The puzzle is large and complex, and a source of pride. Gunditjmara country includes the area known as Budj Bim, home to the remains of an ancient aquaculture system that saw the traditional owners systematically trap and farm eels. The regular supply of food allowed them to settle permanently in stone dwellings. 

Budj Bim was added to the UNESCO World Heritage List in July, taking the Gunditjmara story to a global audience. The listing is expected to bring an estimated 100,000 visitors to Victoria’s southwest each year.

But some 6500 years after the first historical dating of this sophisticated aquaculture system, Allan McDonald was fighting for more than just recognition. First, he had been an enlisted man in Turkey and Palestine (“Aboriginal people weren’t officially allowed to enlist, but if you had lighter skin they’d turn a blind eye”); then he had been fighting as a returned soldier forced to watch on as his lands were given to returned white soldiers. 

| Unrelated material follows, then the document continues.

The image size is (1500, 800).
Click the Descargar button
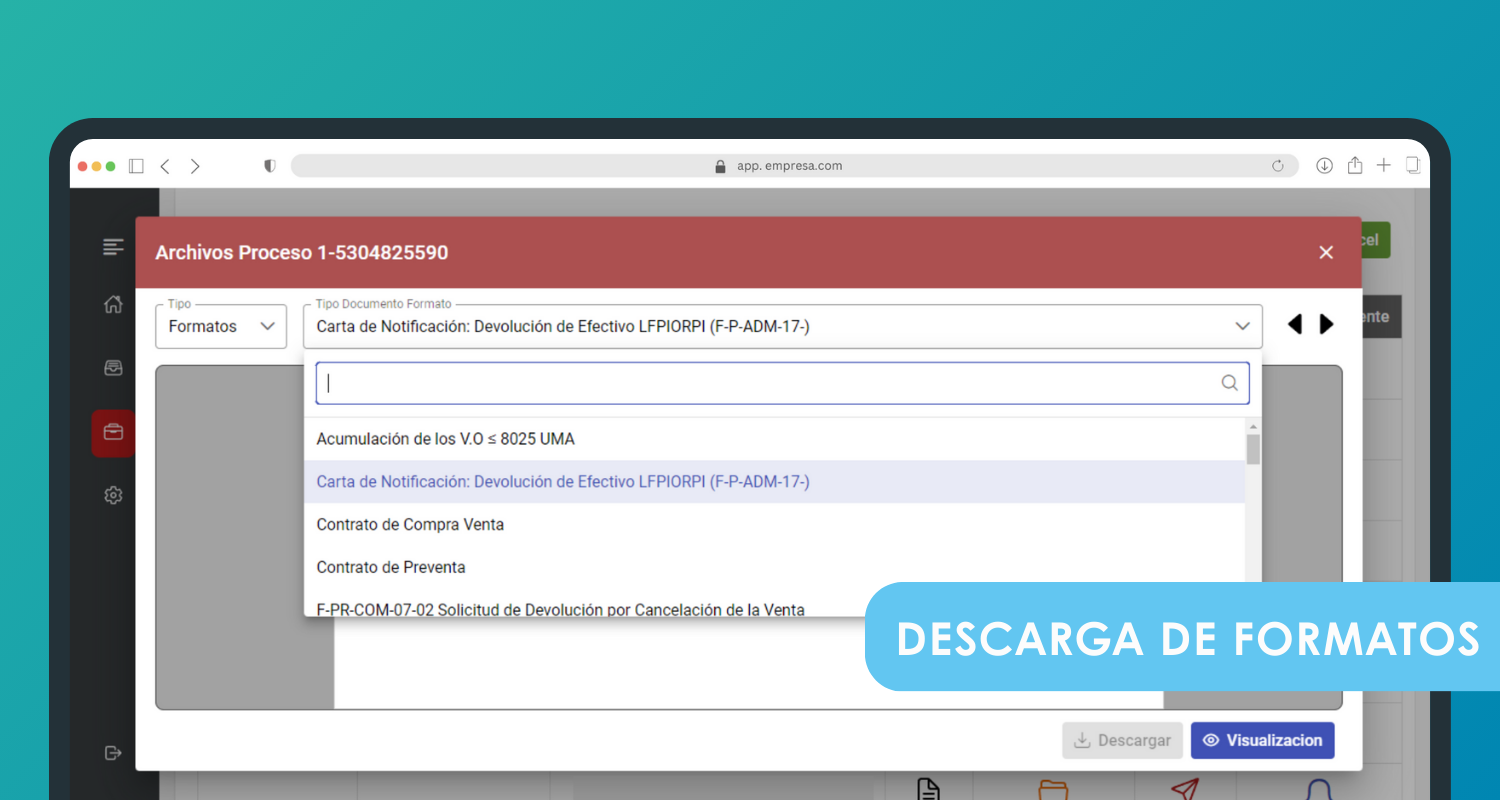[1122, 741]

Molyneux became an amateur historian to uncover the story, enlisting the help of Gunditjmara elders, and sourcing oral histories and historical records – both official and unofficial – at the Australian War Memorial and Public Record Office Victoria.

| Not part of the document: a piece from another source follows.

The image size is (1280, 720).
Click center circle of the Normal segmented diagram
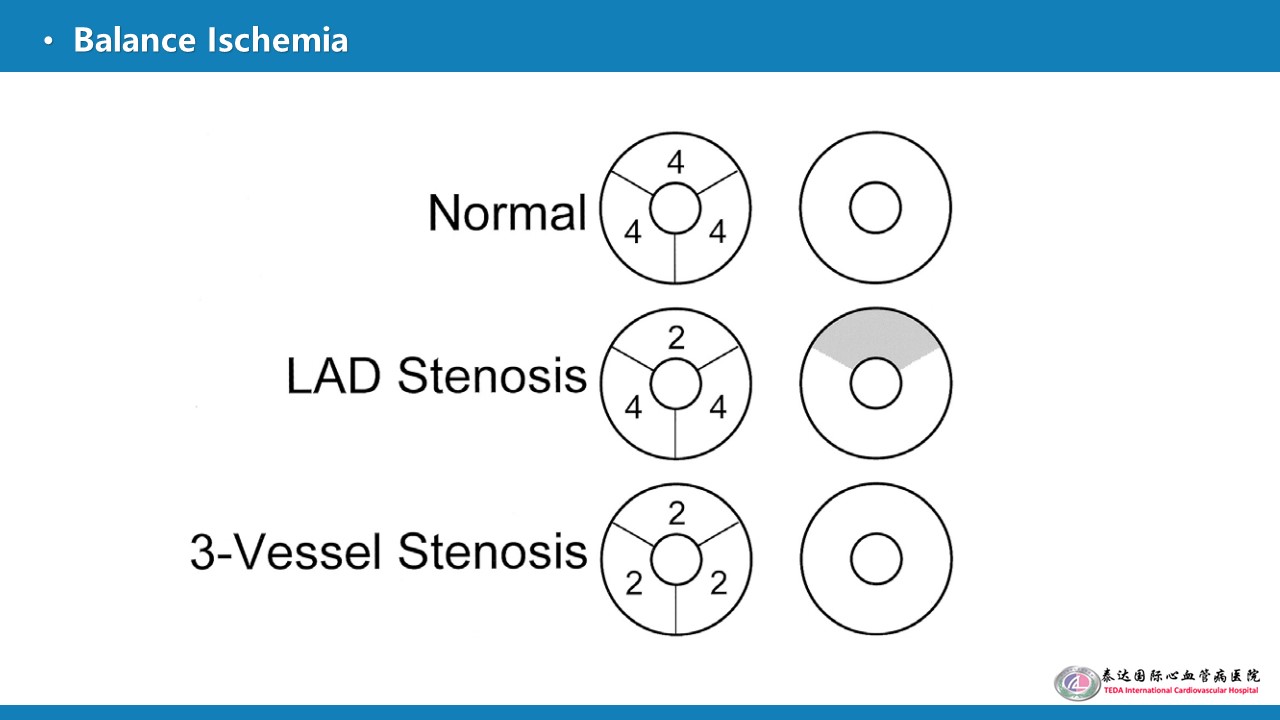click(675, 209)
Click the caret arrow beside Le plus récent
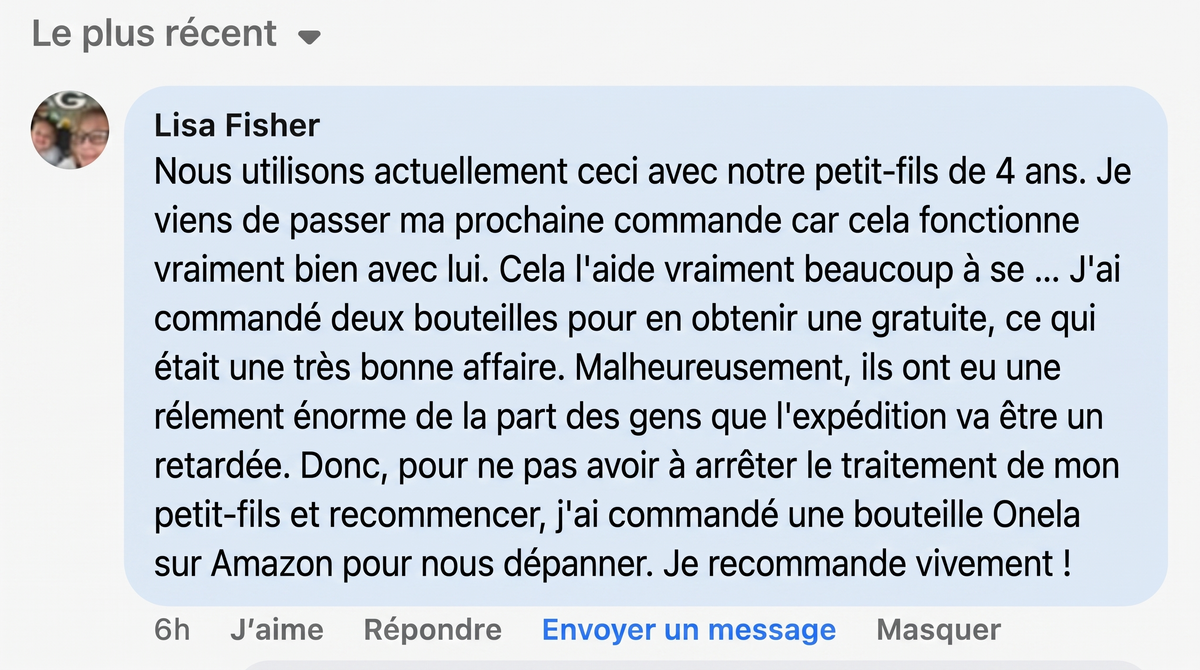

“I feel like I’ve been welcomed back into the Gunditjmara community with open arms. I’m certainly not the only one with a story like this, but I feel there’s a real connection for me with the people and the land there."

Debuting to positive reviews at last year’s Melbourne Fringe Festival and since performed across Victoria, the 55-minute play brings to life the legend of the “fighting Gunditjmara” – the fierce warriors who fought the British invaders in bloody frontier wars and continued to resist, both subversively and overtly, into the current era. 

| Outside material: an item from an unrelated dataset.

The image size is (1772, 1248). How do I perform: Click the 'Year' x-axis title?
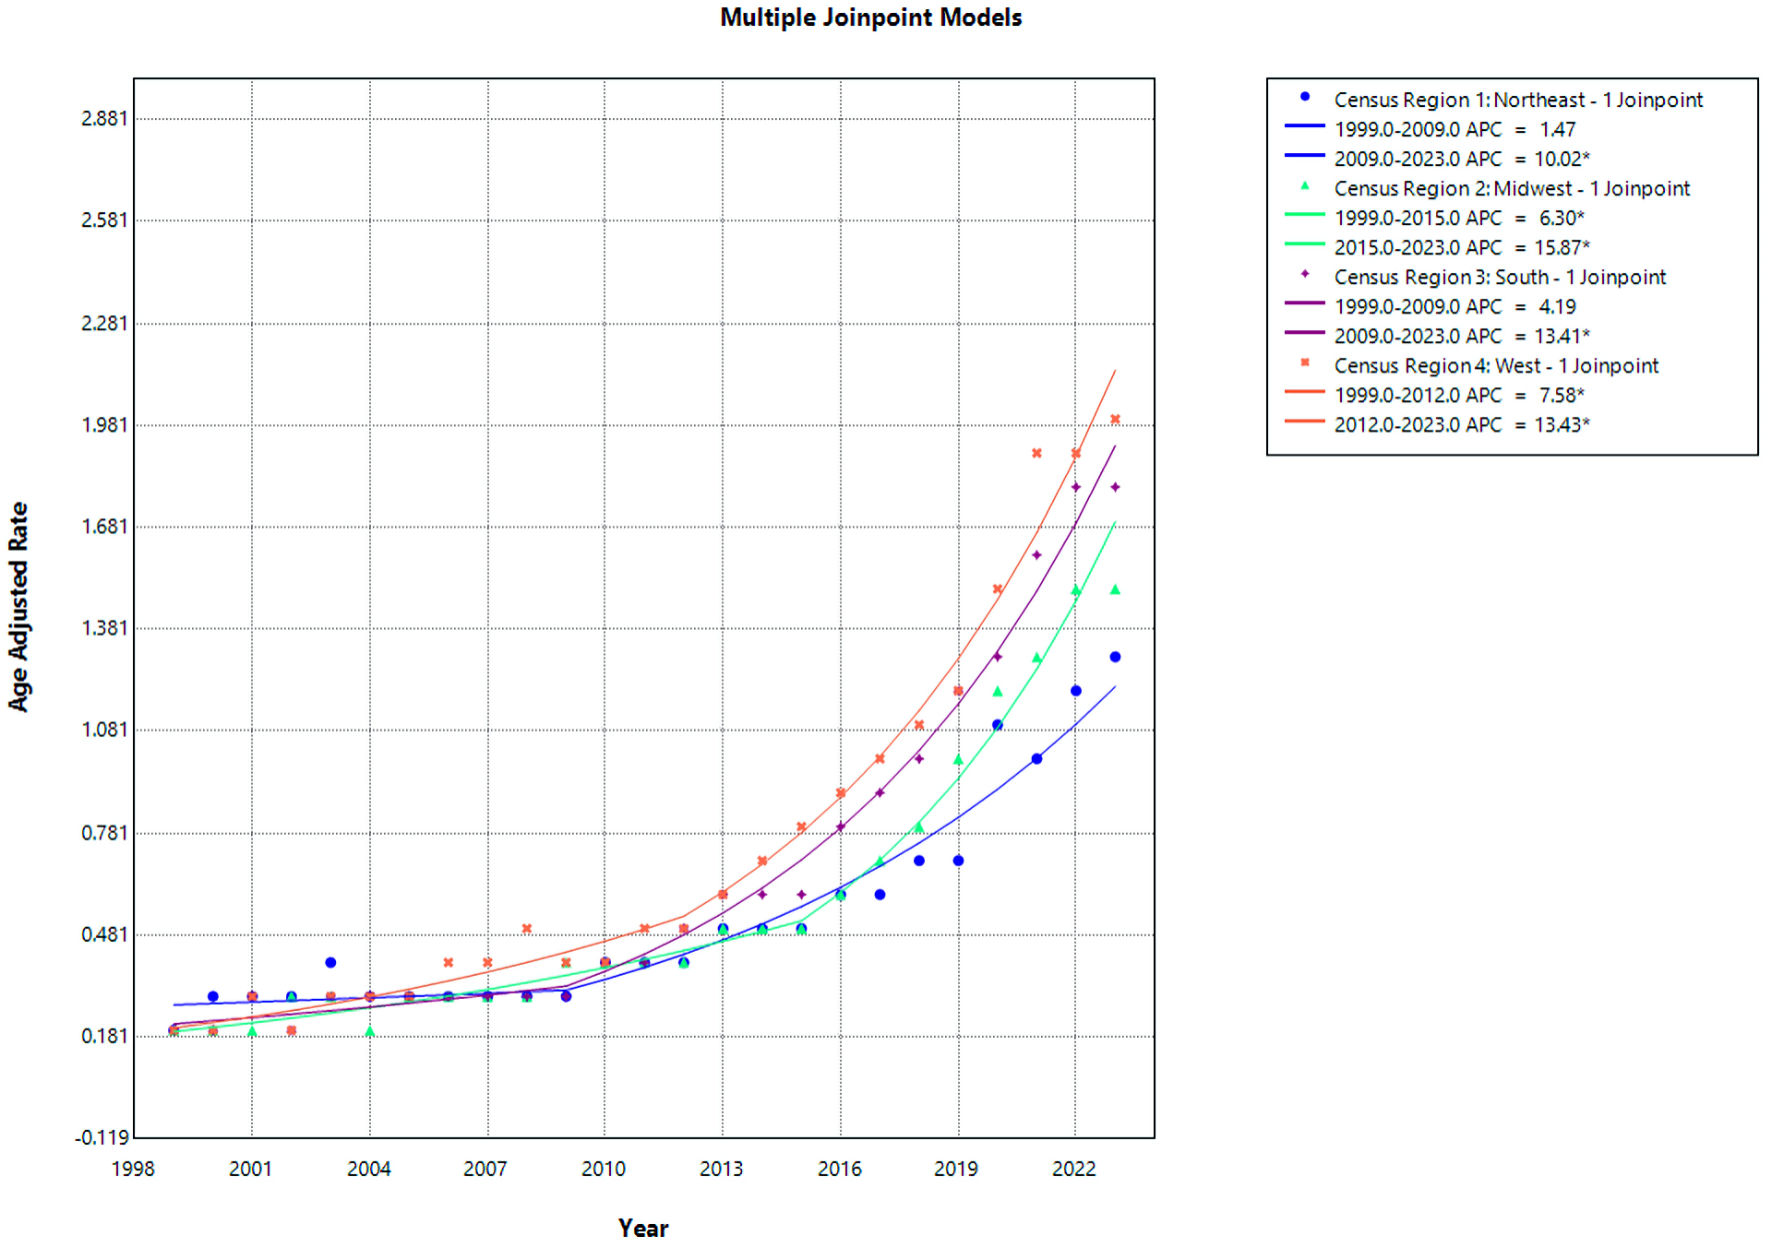pos(643,1228)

The Mission charts McDonald’s ongoing fight for the rights of his people in the face of institutionalised racism, including his instrumental role in getting electricity and water for his community at Framlingham. “Allan is a man who obviously fought for what he believed in. He fought for justice, whatever the cost,” his great-great-nephew says.

The notion of justice has been a driving force for Molyneux through university and beyond. An Indigenous merit scholar, he lived “on res” at Mannix College and was aided during his studies by the Yulendj Indigenous Engagement Unit. He centred his law degree on human rights, and now he juggles acting with his role as cultural engagement officer, focusing on Indigenous inclusion, at Deakin University. 

That acting won over the law was something of a moot point: “I always wanted to keep acting in my life, which wasn’t difficult given the great relationships I formed in the performing arts degree at Monash, and the uneven work/life balance of law wasn’t something that particularly appealed to me.”

The performing arts degree – now rolled into a Bachelor of Arts – was a crucible for Molyneux and his contemporaries, many of whom continue to work together in independent theatre productions. The Mission director James Jackson is another Monash alumnus, and Molyneux credits the strength of the teachers for laying their students’ reputational groundwork.

Representing your family on stage is a daunting proposition, but representing a culture takes it to the next level. For Molyneux, each performance of The Mission has been a “slightly terrifying experience”. 

Yet the two-year process, from the first mention of Allan McDonald’s name to The Mission’s debut last year, has been a journey rich with reconnection. 

“I feel like I’ve been welcomed back into the Gunditjmara community with open arms. I’m certainly not the only one with a story like this, but I feel there’s a real connection for me with the people and the land there. They’ve approached this with open hearts and minds, and I’m grateful.”